WHAT THE TASK ASKS:
As the answer, give a copy of each line below that includes the word "message".

EXERCISE INPUT:
○ ○ ○ ○ ○

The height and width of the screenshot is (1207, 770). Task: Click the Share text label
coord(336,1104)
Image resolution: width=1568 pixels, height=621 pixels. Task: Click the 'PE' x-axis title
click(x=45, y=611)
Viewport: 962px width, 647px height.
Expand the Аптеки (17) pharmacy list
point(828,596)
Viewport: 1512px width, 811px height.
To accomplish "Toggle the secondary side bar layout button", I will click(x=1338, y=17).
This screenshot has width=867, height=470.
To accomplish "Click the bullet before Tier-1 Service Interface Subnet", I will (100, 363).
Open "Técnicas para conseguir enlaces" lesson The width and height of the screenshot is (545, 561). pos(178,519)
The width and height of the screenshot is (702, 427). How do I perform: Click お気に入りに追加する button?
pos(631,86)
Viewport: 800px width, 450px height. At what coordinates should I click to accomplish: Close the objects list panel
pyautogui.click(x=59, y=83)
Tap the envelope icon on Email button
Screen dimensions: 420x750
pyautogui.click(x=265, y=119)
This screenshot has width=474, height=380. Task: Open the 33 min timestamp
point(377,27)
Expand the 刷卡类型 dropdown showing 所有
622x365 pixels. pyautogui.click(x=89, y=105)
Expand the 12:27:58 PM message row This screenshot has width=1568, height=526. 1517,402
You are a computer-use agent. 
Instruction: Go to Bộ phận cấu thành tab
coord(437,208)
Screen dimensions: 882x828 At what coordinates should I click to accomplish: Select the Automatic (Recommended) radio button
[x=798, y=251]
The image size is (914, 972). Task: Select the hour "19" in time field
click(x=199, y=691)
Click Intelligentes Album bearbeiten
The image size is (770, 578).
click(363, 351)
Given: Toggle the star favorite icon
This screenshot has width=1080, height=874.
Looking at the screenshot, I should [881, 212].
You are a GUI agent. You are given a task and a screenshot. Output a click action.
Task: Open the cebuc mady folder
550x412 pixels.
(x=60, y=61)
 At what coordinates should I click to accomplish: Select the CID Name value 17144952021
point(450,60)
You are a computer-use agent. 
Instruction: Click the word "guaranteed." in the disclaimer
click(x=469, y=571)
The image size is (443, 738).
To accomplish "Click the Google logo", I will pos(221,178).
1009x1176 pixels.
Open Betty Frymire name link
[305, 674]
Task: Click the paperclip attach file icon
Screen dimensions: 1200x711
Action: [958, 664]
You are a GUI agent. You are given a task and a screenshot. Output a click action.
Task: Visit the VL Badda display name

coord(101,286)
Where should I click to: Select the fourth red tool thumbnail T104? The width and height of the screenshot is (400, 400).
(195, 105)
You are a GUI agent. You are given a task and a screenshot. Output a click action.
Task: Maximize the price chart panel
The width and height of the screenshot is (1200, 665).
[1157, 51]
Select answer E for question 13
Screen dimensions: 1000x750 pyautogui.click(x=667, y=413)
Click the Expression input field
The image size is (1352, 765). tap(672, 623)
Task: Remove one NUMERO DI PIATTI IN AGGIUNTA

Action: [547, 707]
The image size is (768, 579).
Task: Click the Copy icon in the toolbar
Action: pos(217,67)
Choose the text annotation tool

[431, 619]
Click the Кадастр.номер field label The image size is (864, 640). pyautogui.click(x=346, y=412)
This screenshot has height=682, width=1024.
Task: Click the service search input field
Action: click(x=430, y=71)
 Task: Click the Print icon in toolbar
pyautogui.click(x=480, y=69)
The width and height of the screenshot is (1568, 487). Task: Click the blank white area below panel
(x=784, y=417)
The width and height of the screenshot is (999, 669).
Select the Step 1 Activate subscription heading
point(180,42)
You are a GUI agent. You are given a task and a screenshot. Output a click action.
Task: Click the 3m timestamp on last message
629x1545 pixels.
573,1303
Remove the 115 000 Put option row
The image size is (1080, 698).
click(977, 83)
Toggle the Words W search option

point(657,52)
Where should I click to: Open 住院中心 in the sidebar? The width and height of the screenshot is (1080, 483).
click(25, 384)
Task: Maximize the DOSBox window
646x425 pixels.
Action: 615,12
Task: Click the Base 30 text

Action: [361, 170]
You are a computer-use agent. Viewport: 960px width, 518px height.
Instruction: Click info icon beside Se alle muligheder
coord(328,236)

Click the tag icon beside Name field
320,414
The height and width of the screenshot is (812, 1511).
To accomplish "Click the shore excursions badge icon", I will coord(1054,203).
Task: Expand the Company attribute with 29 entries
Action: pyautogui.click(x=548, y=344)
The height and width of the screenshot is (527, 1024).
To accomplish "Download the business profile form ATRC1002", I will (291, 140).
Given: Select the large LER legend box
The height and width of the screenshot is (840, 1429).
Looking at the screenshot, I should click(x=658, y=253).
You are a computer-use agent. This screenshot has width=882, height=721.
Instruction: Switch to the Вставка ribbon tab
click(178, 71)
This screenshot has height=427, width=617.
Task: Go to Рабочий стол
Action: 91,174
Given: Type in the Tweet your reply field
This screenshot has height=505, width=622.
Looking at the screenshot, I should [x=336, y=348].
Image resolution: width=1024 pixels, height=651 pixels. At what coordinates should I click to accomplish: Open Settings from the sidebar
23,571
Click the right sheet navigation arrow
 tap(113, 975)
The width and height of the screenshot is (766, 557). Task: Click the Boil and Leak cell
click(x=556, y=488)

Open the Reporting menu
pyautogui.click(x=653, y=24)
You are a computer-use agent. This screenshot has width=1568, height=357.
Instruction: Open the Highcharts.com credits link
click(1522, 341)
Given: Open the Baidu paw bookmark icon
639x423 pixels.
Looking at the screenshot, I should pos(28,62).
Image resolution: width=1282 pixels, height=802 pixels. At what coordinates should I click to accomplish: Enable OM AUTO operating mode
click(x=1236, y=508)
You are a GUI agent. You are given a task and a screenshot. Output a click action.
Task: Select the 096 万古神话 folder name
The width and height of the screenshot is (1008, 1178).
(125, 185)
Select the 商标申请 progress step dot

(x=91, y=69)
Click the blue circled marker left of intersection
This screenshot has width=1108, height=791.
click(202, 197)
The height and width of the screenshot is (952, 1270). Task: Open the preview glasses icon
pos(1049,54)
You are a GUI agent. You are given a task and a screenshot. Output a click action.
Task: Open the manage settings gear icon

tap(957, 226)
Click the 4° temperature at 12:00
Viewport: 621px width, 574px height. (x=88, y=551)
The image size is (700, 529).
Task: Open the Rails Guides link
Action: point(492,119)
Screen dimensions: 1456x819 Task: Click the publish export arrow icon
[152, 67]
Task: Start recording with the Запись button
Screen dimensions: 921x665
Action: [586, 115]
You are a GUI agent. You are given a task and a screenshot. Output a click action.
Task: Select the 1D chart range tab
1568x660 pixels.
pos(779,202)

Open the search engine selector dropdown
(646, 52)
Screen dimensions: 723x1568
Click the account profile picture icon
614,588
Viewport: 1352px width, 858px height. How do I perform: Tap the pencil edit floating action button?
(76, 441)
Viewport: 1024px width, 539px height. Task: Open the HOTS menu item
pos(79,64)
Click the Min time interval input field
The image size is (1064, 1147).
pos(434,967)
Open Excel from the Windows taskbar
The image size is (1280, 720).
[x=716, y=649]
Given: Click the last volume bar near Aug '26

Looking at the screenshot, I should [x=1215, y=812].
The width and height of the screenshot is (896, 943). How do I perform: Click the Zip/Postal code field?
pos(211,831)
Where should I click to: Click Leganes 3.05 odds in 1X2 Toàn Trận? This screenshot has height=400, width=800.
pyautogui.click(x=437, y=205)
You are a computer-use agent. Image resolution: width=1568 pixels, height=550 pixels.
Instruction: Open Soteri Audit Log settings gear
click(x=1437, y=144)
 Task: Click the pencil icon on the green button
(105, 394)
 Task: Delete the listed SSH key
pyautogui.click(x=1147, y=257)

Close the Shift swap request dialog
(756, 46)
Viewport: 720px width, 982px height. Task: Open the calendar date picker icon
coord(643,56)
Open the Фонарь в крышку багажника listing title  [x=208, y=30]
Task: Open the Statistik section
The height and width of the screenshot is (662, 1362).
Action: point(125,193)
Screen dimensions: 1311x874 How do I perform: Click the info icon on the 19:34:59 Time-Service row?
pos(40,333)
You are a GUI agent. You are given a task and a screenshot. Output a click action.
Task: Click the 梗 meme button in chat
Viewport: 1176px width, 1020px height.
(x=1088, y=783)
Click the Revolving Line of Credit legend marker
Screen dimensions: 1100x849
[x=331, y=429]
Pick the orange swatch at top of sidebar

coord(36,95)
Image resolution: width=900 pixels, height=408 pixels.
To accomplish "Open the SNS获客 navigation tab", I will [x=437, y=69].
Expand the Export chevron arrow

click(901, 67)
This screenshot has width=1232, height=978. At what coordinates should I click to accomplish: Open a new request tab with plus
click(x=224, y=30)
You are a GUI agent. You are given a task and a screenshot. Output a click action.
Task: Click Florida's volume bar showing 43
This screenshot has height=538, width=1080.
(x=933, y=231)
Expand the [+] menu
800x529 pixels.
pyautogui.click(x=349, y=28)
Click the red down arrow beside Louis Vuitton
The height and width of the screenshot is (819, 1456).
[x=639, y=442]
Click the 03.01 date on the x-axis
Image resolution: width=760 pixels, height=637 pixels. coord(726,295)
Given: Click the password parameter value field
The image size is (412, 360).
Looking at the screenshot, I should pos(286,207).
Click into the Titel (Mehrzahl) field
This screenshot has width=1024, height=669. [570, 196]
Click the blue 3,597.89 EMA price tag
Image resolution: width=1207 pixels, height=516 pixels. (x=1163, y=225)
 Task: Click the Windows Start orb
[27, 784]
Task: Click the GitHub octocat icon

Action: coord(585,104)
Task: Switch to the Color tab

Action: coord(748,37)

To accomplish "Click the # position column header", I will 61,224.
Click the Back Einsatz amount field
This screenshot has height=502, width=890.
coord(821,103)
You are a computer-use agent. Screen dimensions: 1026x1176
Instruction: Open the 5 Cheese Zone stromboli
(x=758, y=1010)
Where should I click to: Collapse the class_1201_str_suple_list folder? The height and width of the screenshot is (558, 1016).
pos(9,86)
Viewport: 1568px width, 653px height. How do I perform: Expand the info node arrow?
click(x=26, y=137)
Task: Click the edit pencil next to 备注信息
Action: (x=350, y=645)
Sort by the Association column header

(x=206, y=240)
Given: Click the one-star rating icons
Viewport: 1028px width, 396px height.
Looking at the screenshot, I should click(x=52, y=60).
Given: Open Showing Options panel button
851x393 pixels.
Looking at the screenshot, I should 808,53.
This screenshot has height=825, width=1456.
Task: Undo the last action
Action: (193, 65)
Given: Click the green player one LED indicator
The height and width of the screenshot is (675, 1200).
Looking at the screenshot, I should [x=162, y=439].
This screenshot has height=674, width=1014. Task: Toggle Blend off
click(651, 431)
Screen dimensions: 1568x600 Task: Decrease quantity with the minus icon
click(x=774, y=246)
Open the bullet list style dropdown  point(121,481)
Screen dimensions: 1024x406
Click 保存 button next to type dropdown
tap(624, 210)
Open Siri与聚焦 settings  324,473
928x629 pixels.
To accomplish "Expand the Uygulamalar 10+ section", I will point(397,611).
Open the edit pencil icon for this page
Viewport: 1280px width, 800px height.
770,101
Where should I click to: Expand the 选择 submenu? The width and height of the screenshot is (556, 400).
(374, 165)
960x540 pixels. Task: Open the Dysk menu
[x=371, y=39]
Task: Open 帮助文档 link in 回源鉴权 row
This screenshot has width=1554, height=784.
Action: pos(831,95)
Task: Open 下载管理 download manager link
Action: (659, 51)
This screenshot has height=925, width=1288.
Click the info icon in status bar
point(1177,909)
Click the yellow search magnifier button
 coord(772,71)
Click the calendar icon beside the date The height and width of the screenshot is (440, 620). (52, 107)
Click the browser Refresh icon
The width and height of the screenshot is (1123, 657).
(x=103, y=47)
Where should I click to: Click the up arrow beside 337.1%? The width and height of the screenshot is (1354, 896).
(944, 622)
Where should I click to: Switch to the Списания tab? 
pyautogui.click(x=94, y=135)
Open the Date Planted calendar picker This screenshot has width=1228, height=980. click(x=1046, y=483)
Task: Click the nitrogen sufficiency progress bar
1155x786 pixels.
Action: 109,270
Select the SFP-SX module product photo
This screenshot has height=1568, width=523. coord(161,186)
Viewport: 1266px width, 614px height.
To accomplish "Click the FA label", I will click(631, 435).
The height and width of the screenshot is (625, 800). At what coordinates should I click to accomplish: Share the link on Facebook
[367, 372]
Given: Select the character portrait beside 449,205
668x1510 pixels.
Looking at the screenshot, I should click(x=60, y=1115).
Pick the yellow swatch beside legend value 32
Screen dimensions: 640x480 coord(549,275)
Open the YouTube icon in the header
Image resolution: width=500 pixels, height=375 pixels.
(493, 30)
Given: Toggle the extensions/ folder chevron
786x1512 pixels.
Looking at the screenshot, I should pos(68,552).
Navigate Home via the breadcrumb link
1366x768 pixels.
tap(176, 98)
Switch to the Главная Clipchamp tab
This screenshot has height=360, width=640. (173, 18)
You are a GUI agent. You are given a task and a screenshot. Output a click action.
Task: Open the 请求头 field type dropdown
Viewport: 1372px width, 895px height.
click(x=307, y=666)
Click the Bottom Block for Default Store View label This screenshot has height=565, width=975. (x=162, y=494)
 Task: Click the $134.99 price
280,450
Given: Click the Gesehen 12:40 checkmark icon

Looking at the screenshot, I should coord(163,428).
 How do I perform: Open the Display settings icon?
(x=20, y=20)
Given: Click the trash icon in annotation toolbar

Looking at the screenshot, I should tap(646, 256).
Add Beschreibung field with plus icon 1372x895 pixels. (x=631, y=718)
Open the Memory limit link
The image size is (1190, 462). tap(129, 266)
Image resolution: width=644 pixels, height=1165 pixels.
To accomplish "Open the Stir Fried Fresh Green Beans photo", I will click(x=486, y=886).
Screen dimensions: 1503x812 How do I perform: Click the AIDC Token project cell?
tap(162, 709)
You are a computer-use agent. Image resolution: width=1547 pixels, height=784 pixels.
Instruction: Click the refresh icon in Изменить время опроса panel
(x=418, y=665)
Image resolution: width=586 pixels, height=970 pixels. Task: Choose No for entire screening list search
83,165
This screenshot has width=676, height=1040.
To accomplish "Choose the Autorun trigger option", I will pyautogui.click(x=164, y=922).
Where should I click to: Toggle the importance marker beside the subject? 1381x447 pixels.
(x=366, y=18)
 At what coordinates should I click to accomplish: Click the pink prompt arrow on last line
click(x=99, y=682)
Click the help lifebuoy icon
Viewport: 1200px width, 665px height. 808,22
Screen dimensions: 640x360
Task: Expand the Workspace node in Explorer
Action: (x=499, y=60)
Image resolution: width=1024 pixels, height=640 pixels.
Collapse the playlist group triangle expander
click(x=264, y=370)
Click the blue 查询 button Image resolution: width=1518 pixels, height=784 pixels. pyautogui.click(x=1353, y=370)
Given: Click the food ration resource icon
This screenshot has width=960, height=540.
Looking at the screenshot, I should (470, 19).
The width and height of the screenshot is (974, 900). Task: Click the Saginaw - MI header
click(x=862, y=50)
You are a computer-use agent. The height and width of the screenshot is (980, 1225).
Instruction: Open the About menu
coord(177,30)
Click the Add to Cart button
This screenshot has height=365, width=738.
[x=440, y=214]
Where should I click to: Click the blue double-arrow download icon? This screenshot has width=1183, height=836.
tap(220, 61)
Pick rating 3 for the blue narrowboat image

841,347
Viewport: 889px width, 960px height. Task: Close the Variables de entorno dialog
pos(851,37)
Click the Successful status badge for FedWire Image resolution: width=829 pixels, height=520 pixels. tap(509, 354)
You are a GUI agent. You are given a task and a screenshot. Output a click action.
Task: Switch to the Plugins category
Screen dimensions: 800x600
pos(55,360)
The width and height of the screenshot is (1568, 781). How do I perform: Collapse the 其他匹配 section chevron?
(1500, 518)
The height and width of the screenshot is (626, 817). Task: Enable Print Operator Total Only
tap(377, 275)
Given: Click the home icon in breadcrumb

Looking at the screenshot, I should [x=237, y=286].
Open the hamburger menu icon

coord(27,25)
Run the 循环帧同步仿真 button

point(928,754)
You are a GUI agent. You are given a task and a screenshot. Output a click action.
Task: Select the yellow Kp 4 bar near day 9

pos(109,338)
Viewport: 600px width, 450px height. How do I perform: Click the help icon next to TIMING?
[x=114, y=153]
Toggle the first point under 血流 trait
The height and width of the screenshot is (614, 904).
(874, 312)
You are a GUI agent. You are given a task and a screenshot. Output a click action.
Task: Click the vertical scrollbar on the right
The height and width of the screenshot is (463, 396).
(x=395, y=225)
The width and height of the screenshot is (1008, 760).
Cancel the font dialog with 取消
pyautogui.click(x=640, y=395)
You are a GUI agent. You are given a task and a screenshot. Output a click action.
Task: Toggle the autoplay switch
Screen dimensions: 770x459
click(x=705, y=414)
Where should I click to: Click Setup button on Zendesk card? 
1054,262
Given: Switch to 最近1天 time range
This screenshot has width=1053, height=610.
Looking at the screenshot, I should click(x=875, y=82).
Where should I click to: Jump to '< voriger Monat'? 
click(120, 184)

○ ○ ○ ○ ○

ANSWER SECTION:
Expand the 12:27:58 PM message row This screenshot has width=1568, height=526. 1517,402
Task: Click the 3m timestamp on last message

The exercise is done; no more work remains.